4:21 PM: Stella is born.
I peak over the curtain and I see her. My daughter. She’s squirming in the Doctors hands.
Tears of joy in my eyes, I kiss Lindsay and tell her how beautiful our baby is. It’s all going to be ok.
Soon I am brought over to the incubator where the nurses are cleaning the baby and trying to get her to cry a little stronger. They are trying to clear her lungs. She aspirated.
I’m in awe. This is my child.
I go back to Lindsay’s side and try to comfort her. To calm her fears. She’s convinced something’s wrong. That we won’t tell her.
“Why can’t I hear her cry?”
She feels nauseous. I hold a bag for her to get sick in.
The nurse brings Stella over and hands her to me. She’s swaddled and I lean her in to Lindsay. We’re both crying. Lindsay can’t hold her because she’s numb and her hands are strapped down out to her sides.
Sadly it’s only a moment as they have to take the baby up to ICU and keep her on oxygen. I kiss Lindsay and go with the nurses up with Stella. I don’t want to leave Lindsay’s side but I need to go with the baby.
4:30PM: Intensive care unit. They weigh and measure the baby. They continue to rub her down and clear her airway. People are talking at me, but it’s all a blur. I want to be with Lindsay. Hold her. Comfort her. I want her to hold our daughter.
“What’s her name?”
No name. Not until her Mom sees her. Holds her. So, she’s Baby Girl Hand for now.
Back down to recovery and at Lindsay’s side. She’s shaking and incoherent. Confused. And still convinced that we’re withholding the truth. When can she see the baby. I stay with her for awhile. Holding her.
Melissa, who has been her nurse all day is with her. She assures me that Lindsay will be ok. They have just given her something to help her relax. She also informs me that it was wise to do the C-section The embilical cord was wrapped around the baby’s neck three times and as she dropped it was choking her.
And so for the next few hours I am back and forth between mother and daughter. Lindsay’s parents and sister, my sister, and friends come by.
10:00 PM: Lindsay is taken in a wheelchair to see Stella. She finally gets to hold her. They have taken the oxygen off and she’s breathing on her own. The visit is brief.
All night long I trek back and forth between Lindsay’s room and Stella’s. Every time I’m with Lindsay she tells me to go be with the baby so she’s not alone. I finally fall asleep in Lindsay’s room and awake at around 6:00 AM and discover Lindsay awake and sitting up in bed
” I get to go see her in an hour!” she says like a kid waiting for Christmas morning.

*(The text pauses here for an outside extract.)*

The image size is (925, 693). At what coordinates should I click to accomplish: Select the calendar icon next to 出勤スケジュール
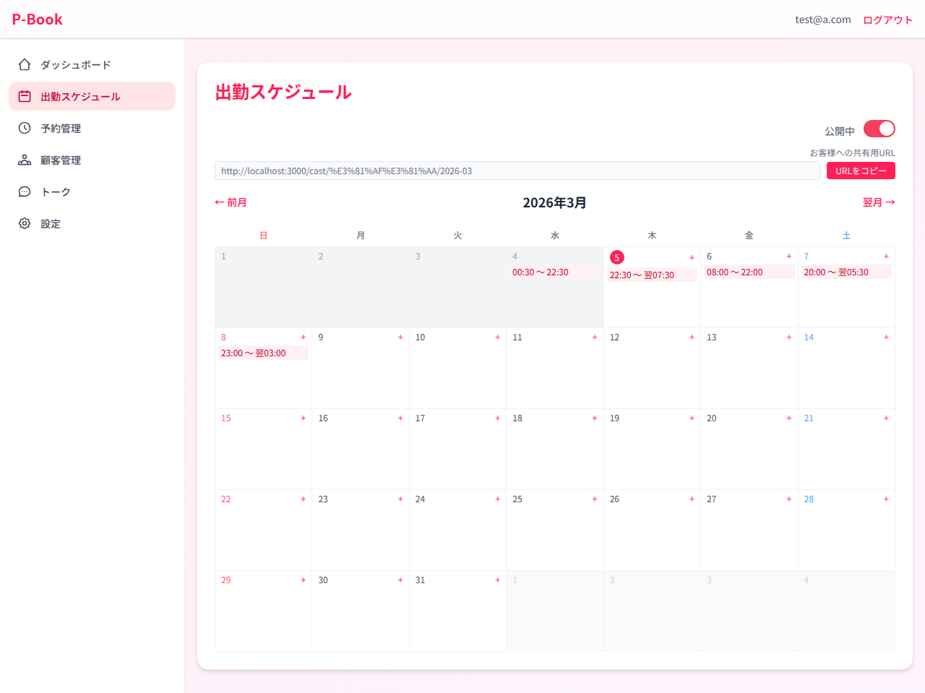tap(25, 96)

My heart breaks at the sight of Lindsay filled with pure love and longing. The fact that it had been so long without her baby in her arms wounds my soul.
Thursday morning, October 13th, 8:30 AM: Stella gets to leave the ICU! She is with us now And forever.
I want to thank some people for the part they played. Colleen for being with us throughout the labor. For her calming effect and support. Melissa, our nurse, for her kindness and compassion. She suspected something wasn’t quite right at the end and for remaining with Lindsay through the birth and recovery. She visited us the next day to officially meet Stella and told Lindsay what an awesome job she did. That Lindsay was one of her favorite patients. Doctor Fowler for his awareness and decisiveness. For bringing Stella into the world unharmed. Family and Friends for their love and support.
I experienced many emotions throughout the day, love for Lindsay and Stella reigning supreme. We three begin our life together.